Facility was observed clean and without any obstructions or fire clearance issues. Hand sanitizer was readily available to residents and visitors. Social distancing is maintained in the common and dining areas. Hand washing posters were observed by the bathroom sinks. Bedrooms were checked and no residents share a room. LPA checked residents’ medications and observed the month's supply. Food supply was observed in adequate supply. Cleaning and PPE supplies were checked. Staff records were reviewed for good health. Residents files have updated emergency contact information. Administrator certification is pending renewal. Recertification application mailed 4/5/21 and is awaiting for renewed administrator certificate.

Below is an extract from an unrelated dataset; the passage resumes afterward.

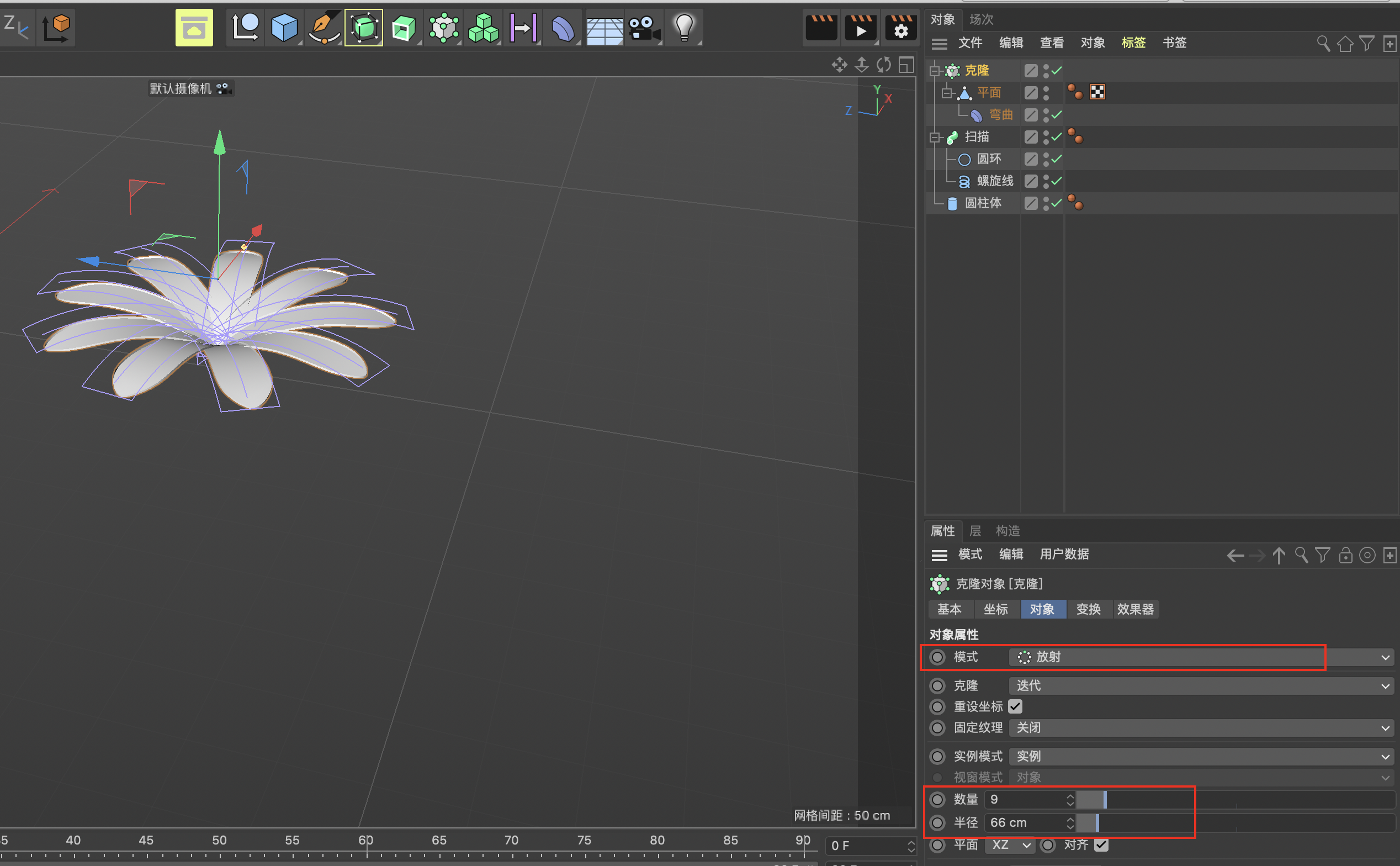Screen dimensions: 1400x866
Task: Toggle the green checkmark for 圆柱体
Action: (1057, 203)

No deficiencies cited during inspection.

Exit interview was conducted. A copy of this report was emailed to Licensee Honora Gamueda at nora.gamueda@gmail.com with read receipt to confirm receipt of this report.
SUPERVISORS NAME: Andy Xiong
LICENSING EVALUATOR NAME: Malia Thao
LICENSING EVALUATOR SIGNATURE: DATE: 07/27/2021
I acknowledge receipt of this form and understand my licensing appeal rights as explained and received.
FACILITY REPRESENTATIVE SIGNATURE: DATE: 07/27/2021
This report must be available at Child Care and Group Home facilities for public review for 3 years.